Vital status is known for 10 176 (94.8%) of randomized participants, including 580 (5.4%) known to be deceased. Over the average 6.8 years of follow-up (range, 5.7-10.7 years), only 563 women (5.2%) withdrew, were considered lost to follow-up, or had stopped providing outcomes information for more than 18 months (Figure 1).

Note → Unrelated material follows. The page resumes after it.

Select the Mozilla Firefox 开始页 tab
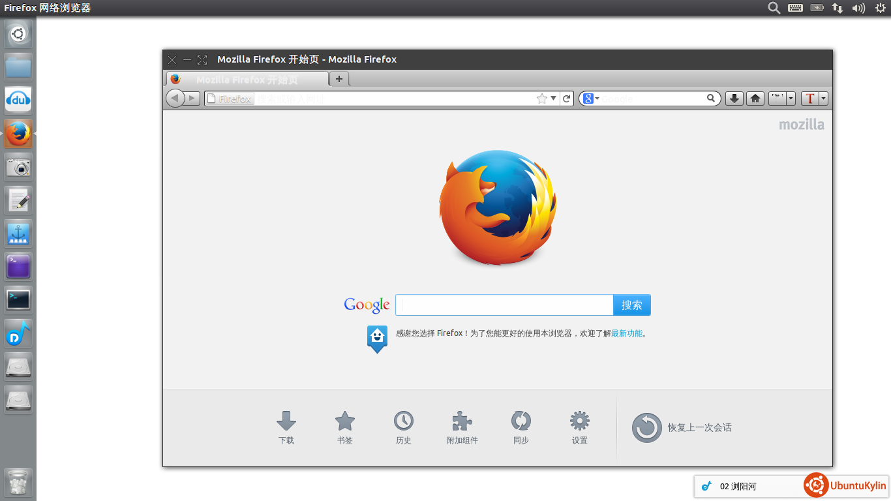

At the time of study termination, 53.8% of women had already stopped taking study medication. Dropout rates exceeded design projections, particularly early on, but did not differ significantly by randomization assignment and were stable after year 1, even with the termination of the estrogen plus progestin trial (Figure 2). Some women initiated hormone use through their own health care clinician: 5.7% of women in the CEE group and 9.1% in the placebo group by follow-up year 6. These drop-in rates in the placebo group were also somewhat greater than expected. Reasons for initiating hormone therapy outside of the study were not captured. Unblinding of the study gynecologist to randomization assignment was infrequent, occurring for only 100 women in the CEE group and 83 in the placebo group. Per protocol, the treatment assignment was not revealed to other study staff members or the study participants.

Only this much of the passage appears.